If a coach wants to sell you specifically on their agenda, talks about their own experiences solely or only what worked best for them, move on to another development program or coach.
- Provides targeted and specific feedback
Some of the best leadership coaches act like mirrors. They reflect back what they are seeing and hearing, bringing awareness in a compassionate and nonjudgmental way. This helps you see your blind spots and dive into finding productive solutions. Look for a coach and coaching program that is willing to do the hard work with you rather than one that will let you vent without moving towards reaching your goals.
- Length of engagement
Most coaching programs last anywhere from 3 to 12 months. At BetterUp, the accumulated Member data shows that significant and sustained growth requires a minimum closer to 6 months. Beyond that, the best timeline will depend on what goals you want to achieve and how much time you have to dedicate to those goals.
- Consistency is key
Look for a coach and program that will schedule with you weekly or bi-weekly, especially at the beginning of your work together. It is important to be consistent as you gain momentum towards your goals. You want a reliable coach and program that is going to show up and hold you accountable on a consistent basis. Without consistency, your chances of achieving your desired outcome are significantly lower.

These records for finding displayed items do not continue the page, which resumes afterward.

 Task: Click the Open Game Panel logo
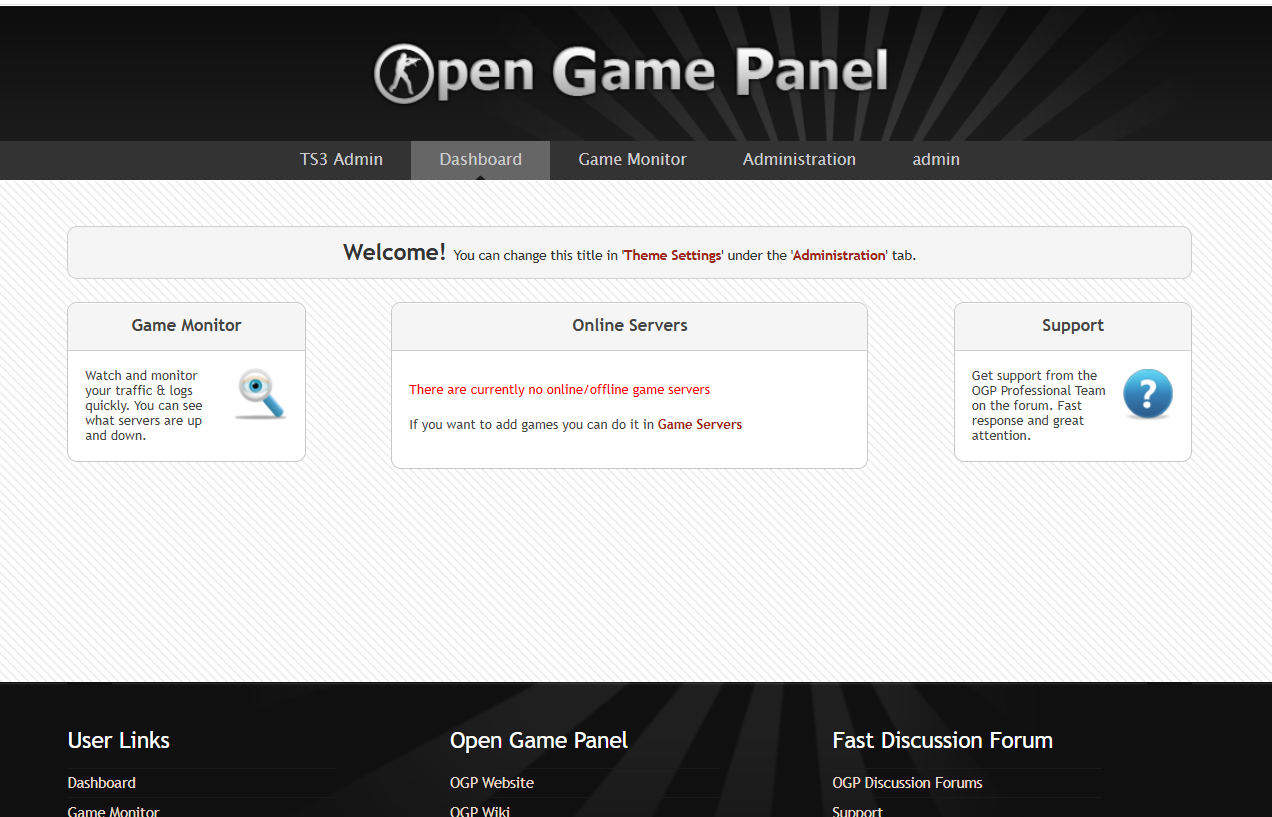click(x=631, y=73)
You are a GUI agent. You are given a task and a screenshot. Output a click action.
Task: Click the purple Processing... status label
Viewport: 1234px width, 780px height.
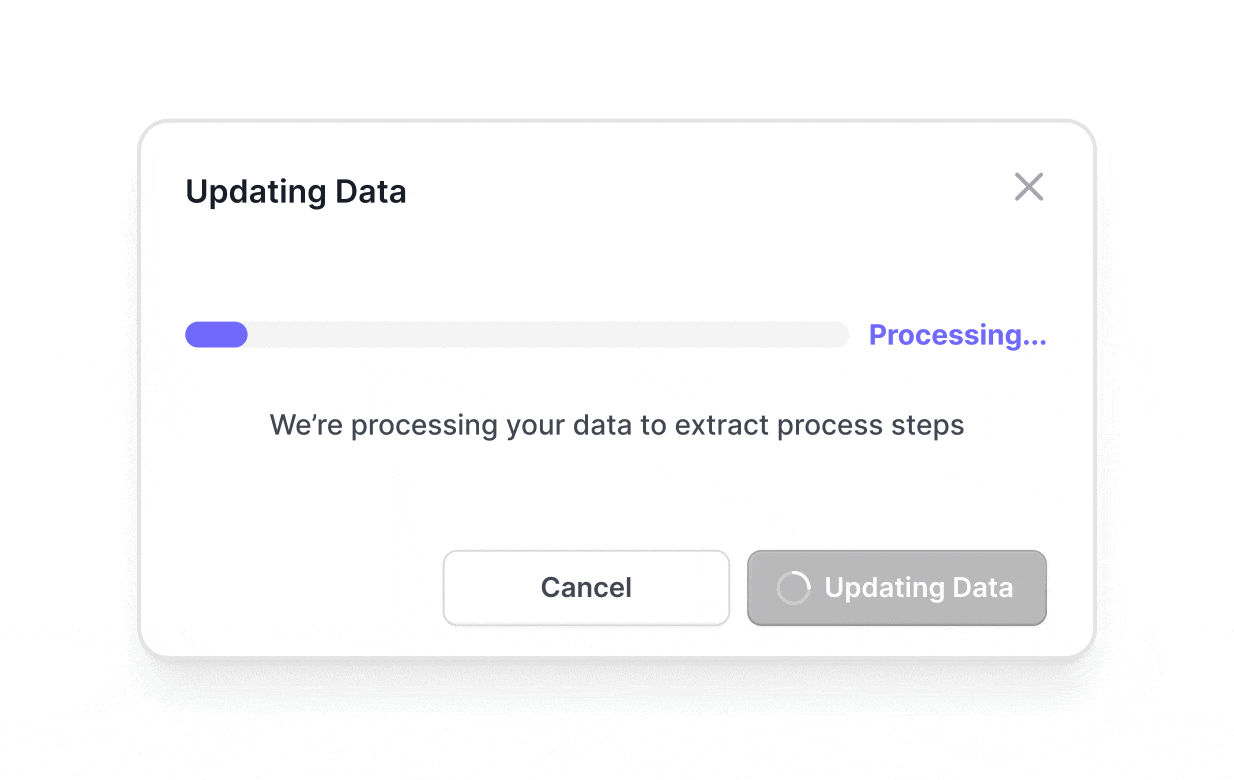coord(957,335)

- Keeps you on track with tools and follows up
Lots of programs and coaches offer tools and methodology to support their coaching. While one is not necessarily better than the other, you do want a coach and program that will hold you accountable and follow up with tools and action items to keep you working towards your full potential. Bonus if they have measurement tools to assess your progress along the coaching journey.
6 amazing books every developing leader should read
Looking to learn more about some of the leadership skills mentioned above? Here are a few good reads to get you started.
Conscious Business: How to Build Value Through Values, by Fred Kofman
In this book, teacher and consultant Fred Kofman discusses how being more conscious in how we approach leadership can lead to dramatic changes both internally as well as with those on our teams.
Emotional Intelligence: Why it Can Matter More than IQ by Daniel Goleman
Goleman popularized the term emotional intelligence in this ground-breaking book in 1996. He argues that emotional intelligence is made up of five components; self-awareness, self-regulation, internal motivation, empathy, and social skills. These also happen to be incredibly useful skills to develop for strong leadership.
Emotional Agility: Get Unstuck, Embrace Change, and Thrive in Work and Life by Susan David, PhD
Building on Goleman’s emotional intelligence work, this book helps the reader understand what you can do about emotions that arise throughout the course of the day.
Mindset: The New Psychology of Success by Carol Dweck
Ever heard “whether you think you can or you think you can’t, you’re right?” Carol Dweck shows how that is often true given what mindset you take. Looking at famous examples of leaders across multiple arenas, Dweck shows how mindset can change more than one person’s life.
Radical Candor: Be a Kickass Boss Without Losing Your Humanity by Kim Scott
As feedback and communication are important in any leadership skill set, Scott looks to give practical guidance on how to more effectively do both.
You’re Not Listening: What You're Missing and Why It Matters by Kate Murphy
What are you missing by not listening intently? This is a central question Kate Murphy poses in her book that looks at how communication in a digital age is impacting our ability to connect to others in a meaningful way. An eye-opening perspective on the importance of listening for any leader.
One of the most important things you can do to ensure the growth of your organization is to foster leaders. Leaders aren’t born, and they aren’t really made, either. They’re developed with conscious effort, support, and feedback. Leadership coaching is a powerful tool to invest in the well-being and growth of your best, most worthwhile resource.